I cleared my throat. “I think that if any of us had any sense at all, we would realize that this rebellion is doing nothing but ruining our city and destroying the lives of some of the best of our people.”
Hannah flashed me a look of horror, then directed her gaze to the front of the room.
I sat down, expecting that at any moment someone would give a benediction. But no one did. We all sat there for another hour. I had a crick in my neck by the time I shuffled out the door. I tried to time my exit with Hannah’s. When we finally met in the crowd that mixed in front of the building, I was hoping we were not much noticed.
She was looking at me as if she had been scandalized. “Thee cannot be interested in becoming a Friend!”
“I never said I was.”
“Thee make a mockery of us just by being here.” She stepped closer, eyes snapping. “Thee may not use my faith as one of thy weapons.”
“I’m not. Lower your voice. People are beginning to look. Smile.”
“Like this?” Her lips curved, though the anger in her eyes did not lessen. “As if thee were saying something nice?”
“I’m not saying anything mean. I’m just wondering if this is all your church is about. People speaking what’s on their mind.”
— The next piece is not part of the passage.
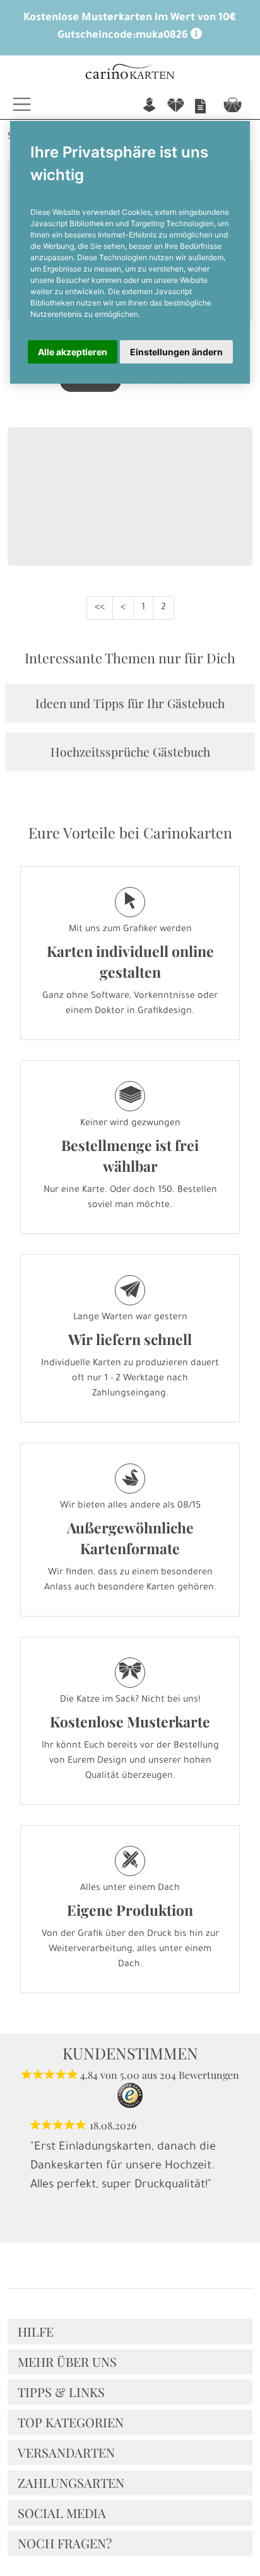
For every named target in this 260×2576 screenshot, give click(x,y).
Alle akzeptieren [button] (72, 351)
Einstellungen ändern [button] (176, 351)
“No! ’Tis not about speaking
thy
mind. ’Tis about speaking God’s.”
“Well, whether it’s my mind or His, I felt the need to say something. Weren’t you tiring of being there?”
“We wait, in silence, to see if God has something to say to us. Sometimes we end up leaving in silence as well.”
I pulled her away from the crowd. “God isn’t speaking to you people; He’s yelling at you. Shouting at you. No wonder He falls silent at your meetings. You keep pretending that you can’t hear Him.”
“Thee cannot know the first thing about it, Jeremiah Jones!”
I ought to have said
Thank Goodness!
and walked away. But a man I’d never met came up just then and invited me to dinner. Along with Hannah and her family. I should have declined the invitation, but Hannah was looking at me with so much venom that I found myself accepting. And tipping my hat at him as he left.
“What are thee playing at?”
“Nothing. I’m simply trying to have the chance to talk to you without having to arrange it. Your requirement, not mine.”
“Then speak and be done with it.”
“Listen: We both want the same thing. And it’s in both our interests to pretend a certain regard for each other.”
“I don’t mind pretense in the parlor, but I will not abide it in my house of worship.”
“I wish I could be as steadfast in my convictions as you people are.” Why couldn’t she just be nice! I was trying to do her brother—and all the other prisoners—a favor.
“It comes from so many of us having been forced to endure shame, and beatings, and imprisonment.”
“Which is why it’s such important work we’re doing now. In any case, I beg your pardon for any offense I may have caused. But until we settle on another way to meet, you might just have to endure me as a convert.” I extended my hand.
She looked at it for a moment before doing me the honor of extending her own.